房間沒有窗戶,隻有一個換氣扇在嗡嗡的工作著,潮濕,悶熱,再加上密閉空間所來的壓迫感,所有這些一股腦的襲來,令林海幾乎要崩潰了。

他想大聲吼叫,想砸東西,想問候孫國選和吳憲華的八輩祖宗。

當然,他控製住了這種衝動,默默的站了片刻,讓自己平靜下來。

羈押室裡空空如也,要麼站著,要麼就隻能席地而坐。

而水泥地麵上有一層細密的水珠,偶爾還有各種醜陋的爬蟲四處遊蕩,根本無處安放他的臀部。更可怕的是蚊子,這裡的蚊子多到令人頭皮發麻的地步,幾分鐘的工夫,身上就被咬了好幾個大包,他必須不停的走動,隻要停下,估計立刻就成了蚊子的大餐,被咬個體無完膚。無奈之下,隻好咬牙堅持了。

媽的,真要在這地方待上24小時,出去就得大病一場啊。他想。

憋氣歸憋氣,但他的腦子卻一刻也沒閒著,把整個事情的前前後後仔細的想了遍,試圖從中找到某個扭轉局麵的點,但翻來覆去的琢磨了一個多鐘頭,最終還是無奈的歎了口氣。

劉所長遇難,趙鵬自殺,剩下的唯一知情人劉燦堅稱壓根不知道銀行卡的事,這幾乎是個解不開的死扣。如果孫國選繼續玩陰的,指使賀老六再供出點什麼來,如此環環相扣,我還真是百口莫辯,跳進黃河都洗不清了。

想到這裡,他不禁出了一身冷汗。

憑我的實力,在黃嶺公開和孫國選對著乾,是不是有點托大了呢?他想。不過,很快就否定了這個想法。

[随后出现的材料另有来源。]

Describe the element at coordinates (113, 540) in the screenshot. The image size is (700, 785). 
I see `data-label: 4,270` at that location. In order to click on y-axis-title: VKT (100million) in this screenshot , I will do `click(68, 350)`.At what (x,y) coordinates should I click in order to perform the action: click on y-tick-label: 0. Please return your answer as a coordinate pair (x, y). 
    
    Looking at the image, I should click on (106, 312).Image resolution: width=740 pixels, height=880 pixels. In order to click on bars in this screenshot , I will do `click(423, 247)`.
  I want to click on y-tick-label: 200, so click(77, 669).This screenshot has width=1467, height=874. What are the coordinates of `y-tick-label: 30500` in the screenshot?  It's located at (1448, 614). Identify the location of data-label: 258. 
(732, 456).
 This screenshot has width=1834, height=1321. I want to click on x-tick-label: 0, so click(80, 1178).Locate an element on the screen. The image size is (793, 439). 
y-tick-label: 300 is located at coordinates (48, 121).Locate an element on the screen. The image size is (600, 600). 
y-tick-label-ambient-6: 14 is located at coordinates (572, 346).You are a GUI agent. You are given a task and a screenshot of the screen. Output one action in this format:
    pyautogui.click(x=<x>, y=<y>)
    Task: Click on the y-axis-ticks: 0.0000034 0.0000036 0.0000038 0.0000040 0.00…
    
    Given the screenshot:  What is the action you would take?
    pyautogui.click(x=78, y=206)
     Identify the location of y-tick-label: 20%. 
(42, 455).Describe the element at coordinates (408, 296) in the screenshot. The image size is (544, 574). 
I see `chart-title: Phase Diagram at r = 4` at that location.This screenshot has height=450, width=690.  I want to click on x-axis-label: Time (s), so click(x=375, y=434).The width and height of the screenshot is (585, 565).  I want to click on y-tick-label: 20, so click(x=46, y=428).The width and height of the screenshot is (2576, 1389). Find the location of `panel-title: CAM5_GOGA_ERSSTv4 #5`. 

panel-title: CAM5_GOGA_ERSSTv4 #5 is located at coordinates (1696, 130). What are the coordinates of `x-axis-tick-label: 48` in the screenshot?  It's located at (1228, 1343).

說起來,從被發配到老爺嶺林場起,所有這一切便都已成定局了。每一步都像是早就安排好了似的,頗有幾分宿命的色彩。

唉,看來,李長軍的那句話是對的,樹欲靜而風不止啊,都到劍拔弩張的時候,可我還想抽身而退,殊不知,人家的刀都已經不聲不響的架到脖子上了,現在看來,還不如答應跟姚煥章合作了,多了那麼個強援,至少有個盼頭,總比如今孤軍奮戰強得多!

現在該怎麼辦呢?就這麼咬牙挺著,眼睜睜的看著對方的刀落下來嗎?當然不能,可不等著,又能怎樣呢?大喊大叫,撒潑打滾?好像也沒什麼意義吧......

正無計可施之際,忽然聽到走廊裡傳來一陣急促的腳步聲。隨即,羈押室的門嘩啦一聲開了,吳憲華笑容滿麵的走了進來。